Таилось какое-то сладкое и вместе мучительное счастье в том, чтобы повторять эти слова — он был, он жил.

После того как спадала дневная жара, неясная тоска гнала Стася на улицу, к людям. Он заходил в парк, в Лазенки. На зеленой воде прудов кораблями скользили белые лебеди. Плакучие березы склоняли над травами свои волосы-ветви. Девушка-гимназистка сидела на скамье, задумавшись, опустив на колени томик стихов. Брел, опираясь на палочку, старик пенсионер. Бабочка трепетала в пронизанном солнцем и тенью воздухе. Свершалось мгновение жизни…

Вечерами Стась отправлялся к старому учителю географии Иоганну Фриденбергу.

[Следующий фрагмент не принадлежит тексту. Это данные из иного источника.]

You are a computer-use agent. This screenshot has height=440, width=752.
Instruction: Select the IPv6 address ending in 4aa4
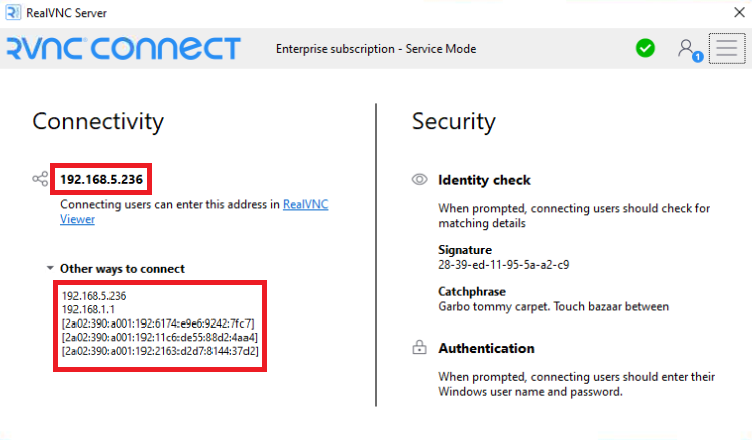160,337
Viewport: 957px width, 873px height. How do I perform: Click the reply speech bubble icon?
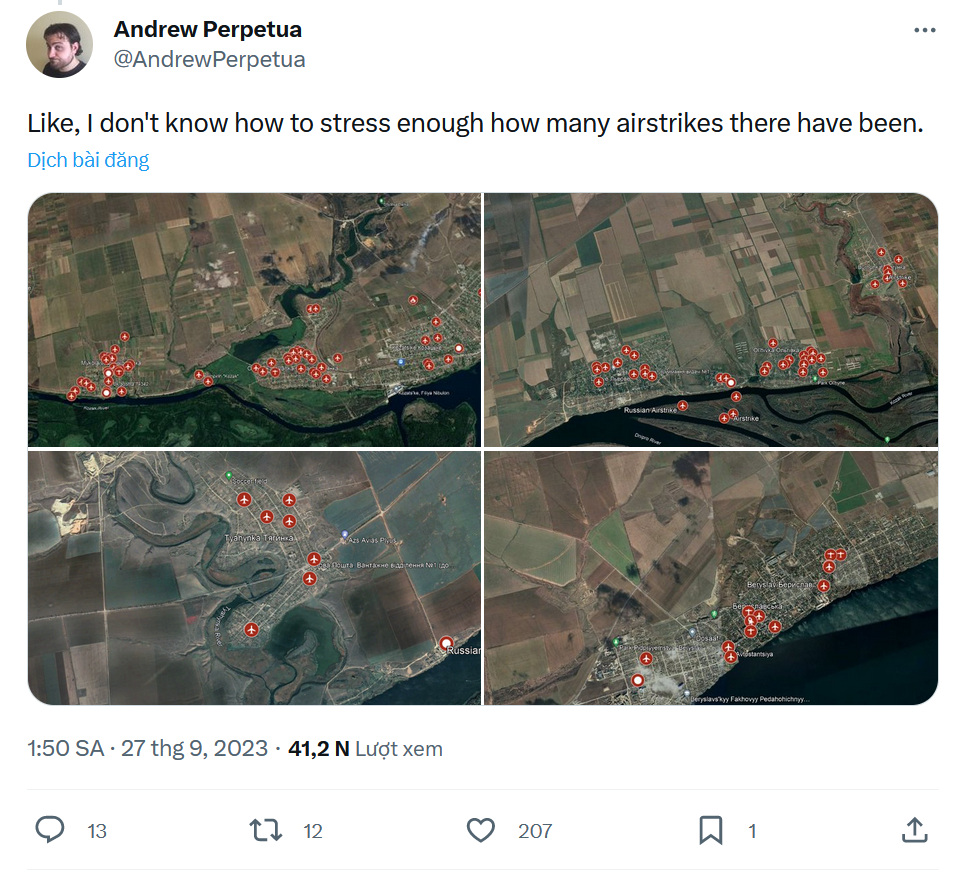(x=50, y=830)
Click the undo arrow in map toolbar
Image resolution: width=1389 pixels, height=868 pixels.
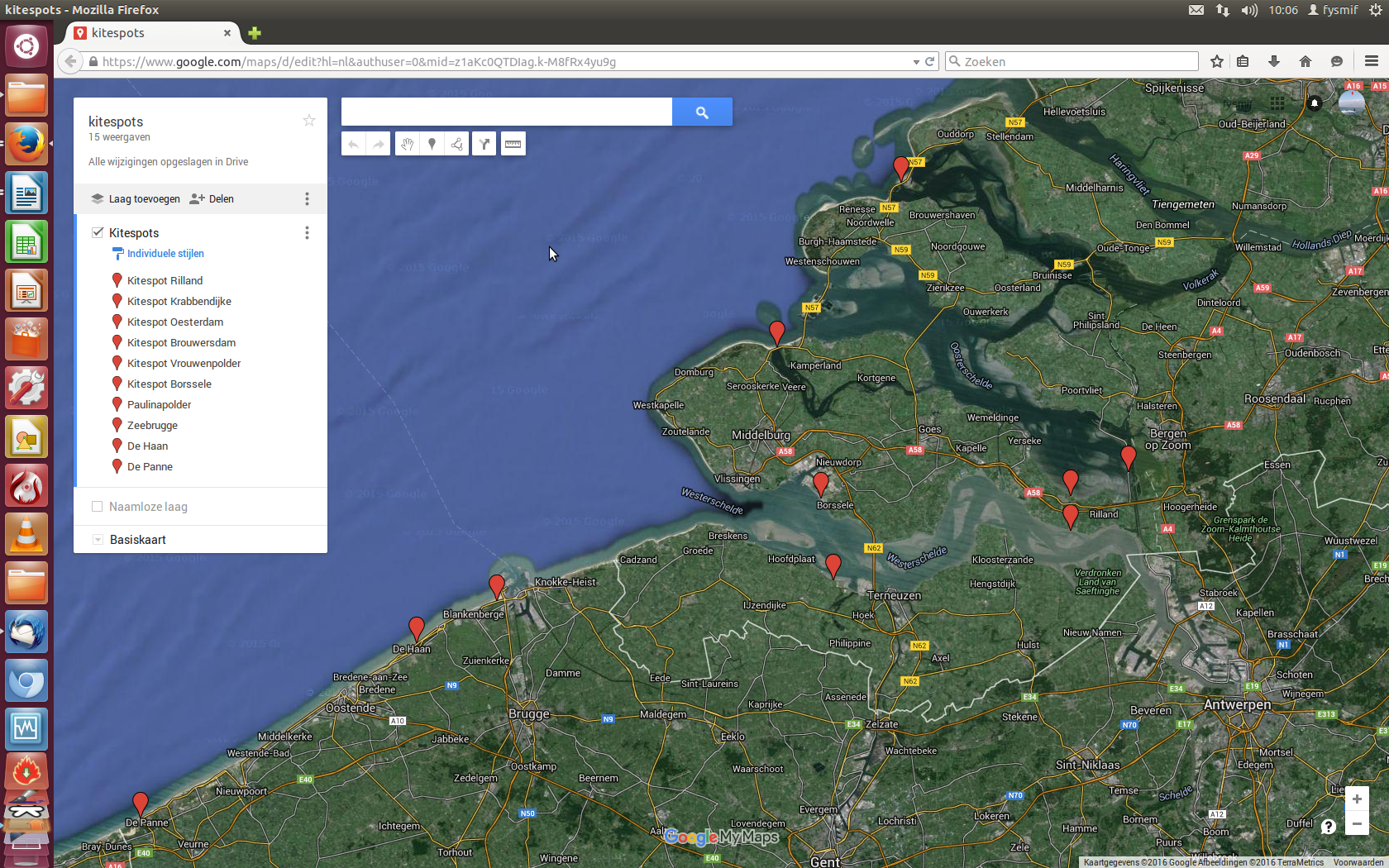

Начинались длинные разговоры. Старик, похожий на библейского пророка, рассказывал о дальних странах, о великих произведениях искусства. Он много путешествовал в молодости, а потом еще больше читал. Его библиотека среди варшавских знатоков считалась одной из интереснейших.

Но чаще юноша просто бесцельно шагал по городу. На Свентокшискую, на Вежбовую, Маршалковскую… Тротуары переполняла толпа, над головой висел неумолчный шум разговоров, шаркали шаги, шуршали платья. Стась шел, сам не зная, зачем он здесь.